Representante dos EUA, Kara Walker mostra trabalho que aborda o tema da escravidão em seu país

Sombras da escravidão

FABIO CYPRIANO
DA REPORTAGEM LOCAL

Sombras sempre encantaram os humanos. Desde filósofos gregos como Platão, em seu célebre ensaio sobre a caverna, até crianças, que brincam de criar imagens de animais ou objetos com as próprias mãos. Afinal, está aí o princípio, quase mágico, de se criar uma nova realidade a partir das sombras.
Essa é, justamente, a estratégia da artista norte-americana Kara Walker, 32, que vem ao Brasil representando seu país na 25ª Bienal de São Paulo, que será inaugurada no dia 23 de março.
Por meio de silhuetas, Walker trata do passado escravocrata nos EUA de maneira poética, sem ser panfletária. "É um assunto que ninguém gosta de abordar, por isso trato ele de maneira indireta", afirma a artista.
Walker já esteve no Brasil, em 99. Veio participar de uma iniciativa do projeto Axé chamada "The Quiet in the Land", em Salvador, na Bahia, ao lado de outros 17 artistas que, por períodos variados, desenvolveram trabalhos com as crianças que fazem parte do projeto. Entre os artistas selecionados por France Morin estão alguns dos mais prestigiados do país, como Tunga e Vik Muniz, além de destaques internacionais, como a colombiana Doris Salcedo e o também norte-americano Larry Clark.
Por telefone, de Nova York, onde vive atualmente, a artista californiana contou à Folha sobre a obra que traz à Bienal, "Slavery! Slavery!", uma criação de 97, e as diferenças culturais que vislumbrou na estada brasileira. Leia a seguir os melhores trechos.

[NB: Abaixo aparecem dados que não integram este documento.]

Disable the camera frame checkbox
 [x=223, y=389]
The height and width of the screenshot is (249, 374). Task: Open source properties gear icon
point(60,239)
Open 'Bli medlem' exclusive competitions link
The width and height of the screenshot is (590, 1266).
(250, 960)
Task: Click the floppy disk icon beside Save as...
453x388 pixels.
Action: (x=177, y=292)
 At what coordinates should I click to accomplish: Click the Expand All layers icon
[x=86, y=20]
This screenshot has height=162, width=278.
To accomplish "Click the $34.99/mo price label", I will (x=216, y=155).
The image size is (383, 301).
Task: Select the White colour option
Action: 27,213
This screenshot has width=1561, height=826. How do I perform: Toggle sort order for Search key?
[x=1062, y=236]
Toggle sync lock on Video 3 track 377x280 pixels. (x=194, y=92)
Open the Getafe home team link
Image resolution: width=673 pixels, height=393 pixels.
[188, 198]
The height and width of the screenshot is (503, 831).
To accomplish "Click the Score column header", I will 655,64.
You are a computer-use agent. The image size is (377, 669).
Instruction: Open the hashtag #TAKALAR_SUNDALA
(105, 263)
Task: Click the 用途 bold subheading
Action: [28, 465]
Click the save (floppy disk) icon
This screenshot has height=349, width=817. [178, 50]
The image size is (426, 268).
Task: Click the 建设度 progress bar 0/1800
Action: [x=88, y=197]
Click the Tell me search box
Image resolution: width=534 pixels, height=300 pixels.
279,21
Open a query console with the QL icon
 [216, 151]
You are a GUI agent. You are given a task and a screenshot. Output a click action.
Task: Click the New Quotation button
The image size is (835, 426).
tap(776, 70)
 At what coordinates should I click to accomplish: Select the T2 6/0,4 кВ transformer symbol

Folha - De quando é a obra que você traz para a Bienal no Brasil e como chegou a ela?
Kara Walker -
São obras de 97, num trabalho que realizei num espaço cultural em Minneapolis. Originalmente chamei-a de "No Place Like Home" [Não Há Lugar como o Lar". É um ciclorama, da forma que era utilizado para propaganda no século 19. Elaborei um trabalho de forma mais subjetiva, a partir de questões relativas ao período escravocrata nos EUA.

Folha - Em geral, seus trabalhos abordam questões relativas aos negros. Por que retratar o tema?
Walker -
Meu pai também é artista, e eu sempre tive a percepção de que, como mulher negra e artista, eu tinha uma espécie de responsabilidade. Fiz muita pintura quando jovem e comecei a trabalhar com imagens que fazem parte da iconografia da escravidão, especialmente a norte-americana. Eu vivia no sul, e há um tipo de romantismo sobre o período antes da emancipação, mas é algo debaixo do tapete, não se fala sobre o passado e sua relação com a situação atual.

Folha - Como foi sua passagem por Salvador e o trabalho com as crianças?
Walker -
Foi pouco tempo. Creio que existe uma diferença cultural que dificulta a compreensão de minha obra no Brasil. Eu respondo a uma geração anterior, que também romantizou questões políticas sobre negros e de certa forma não foi compreendida pelo público em geral, que não gostava de se confrontar com o que eles são, um efeito contra-eficaz. Minha estratégia é contornar o impulso que as pessoas têm de não olhar o que elas precisam ver, fazendo trabalhos que seduzam as pessoas, como as novelas, com temas cotidianos. Já no Brasil, tive a sensação de ironia, como se a sociedade fosse muito liberal, com colecionadores que compram todo tipo de arte, mas não fazem nada para a sociedade, especialmente os negros. A Bahia é o centro da mestiçagem no Brasil, o que é muito mitificado, mas na realidade os negros parecem muito explorados.

Folha - Então não foi uma boa experiência?
Walker -
Na verdade, adorei, tenho ótimos memórias. Aprendi muito, tive experiências ótimas, estou muito feliz em voltar.